Items from a data source
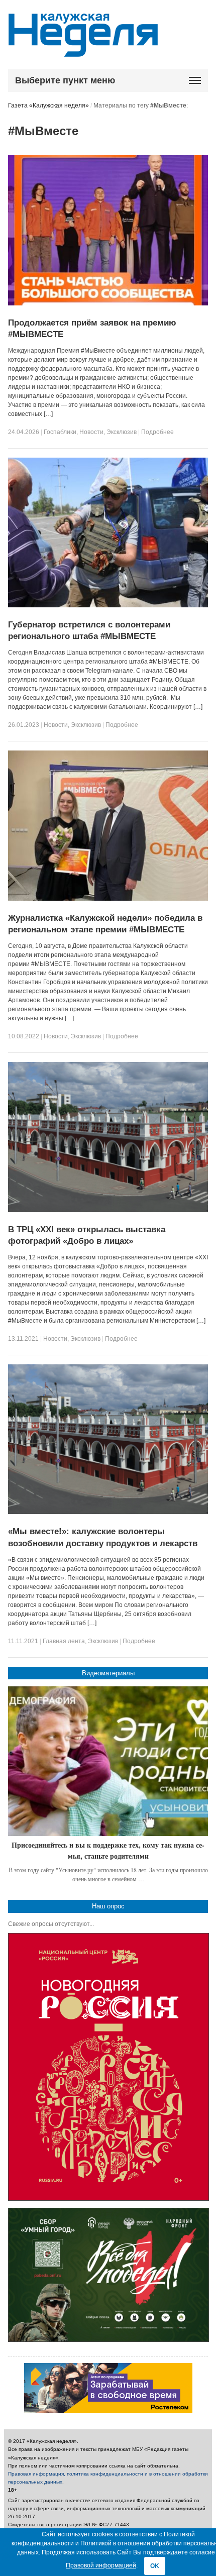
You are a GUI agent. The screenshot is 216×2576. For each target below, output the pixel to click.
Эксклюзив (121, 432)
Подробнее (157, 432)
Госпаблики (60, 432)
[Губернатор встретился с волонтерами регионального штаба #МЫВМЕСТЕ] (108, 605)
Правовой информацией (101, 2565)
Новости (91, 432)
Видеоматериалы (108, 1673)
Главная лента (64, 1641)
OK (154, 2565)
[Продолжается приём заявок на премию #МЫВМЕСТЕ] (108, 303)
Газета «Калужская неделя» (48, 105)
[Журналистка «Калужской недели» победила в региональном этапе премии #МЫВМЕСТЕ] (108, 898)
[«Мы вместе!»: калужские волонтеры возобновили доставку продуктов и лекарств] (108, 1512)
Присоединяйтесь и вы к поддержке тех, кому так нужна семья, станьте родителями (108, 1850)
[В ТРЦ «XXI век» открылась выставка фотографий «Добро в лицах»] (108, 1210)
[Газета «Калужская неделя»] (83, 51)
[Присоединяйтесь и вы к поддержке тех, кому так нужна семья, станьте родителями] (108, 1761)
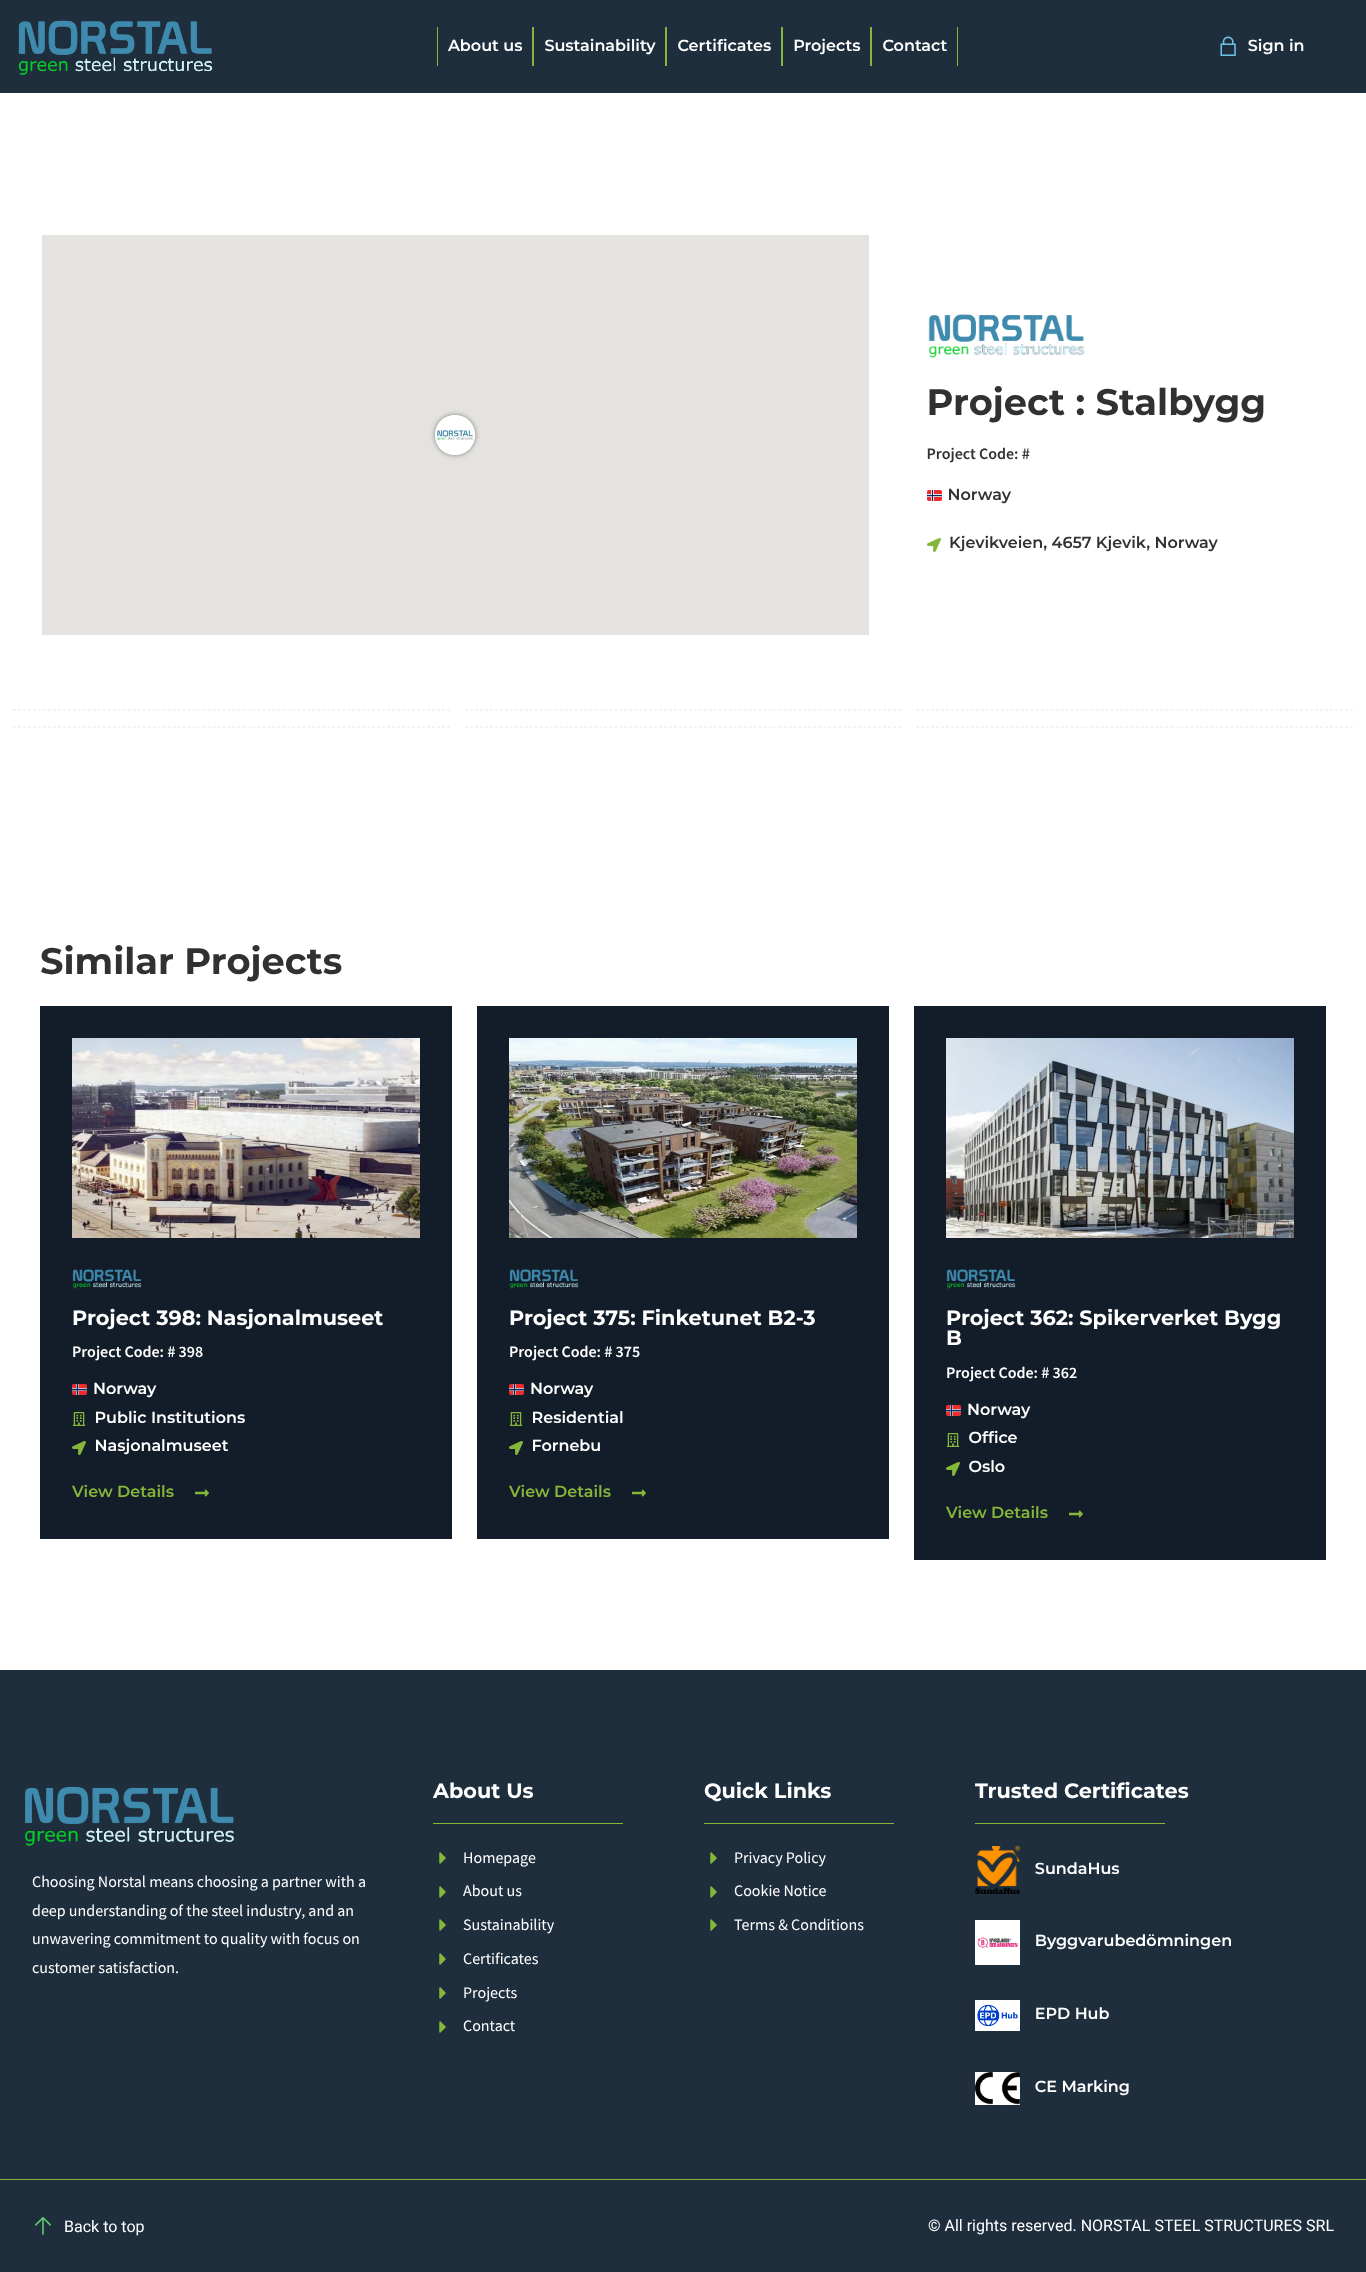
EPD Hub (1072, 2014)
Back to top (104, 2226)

Work required:
You are asked to output the records precisely as they appear, minus any pictures.

Output:
You are a GUI agent. The screenshot is 216×2576. For each target below, output the pixel to click.
Эксклюзив (121, 432)
Подробнее (157, 432)
Госпаблики (60, 432)
[Губернатор встретился с волонтерами регионального штаба #МЫВМЕСТЕ] (108, 605)
Правовой информацией (101, 2565)
Новости (91, 432)
Видеоматериалы (108, 1673)
Главная лента (64, 1641)
OK (154, 2565)
[Продолжается приём заявок на премию #МЫВМЕСТЕ] (108, 303)
Газета «Калужская неделя» (48, 105)
[Журналистка «Калужской недели» победила в региональном этапе премии #МЫВМЕСТЕ] (108, 898)
[«Мы вместе!»: калужские волонтеры возобновили доставку продуктов и лекарств] (108, 1512)
Присоединяйтесь и вы к поддержке тех, кому так нужна семья, станьте родителями (108, 1850)
[В ТРЦ «XXI век» открылась выставка фотографий «Добро в лицах»] (108, 1210)
[Газета «Калужская неделя»] (83, 51)
[Присоединяйтесь и вы к поддержке тех, кому так нужна семья, станьте родителями] (108, 1761)
EPD Hub (1072, 2014)
Back to top (104, 2226)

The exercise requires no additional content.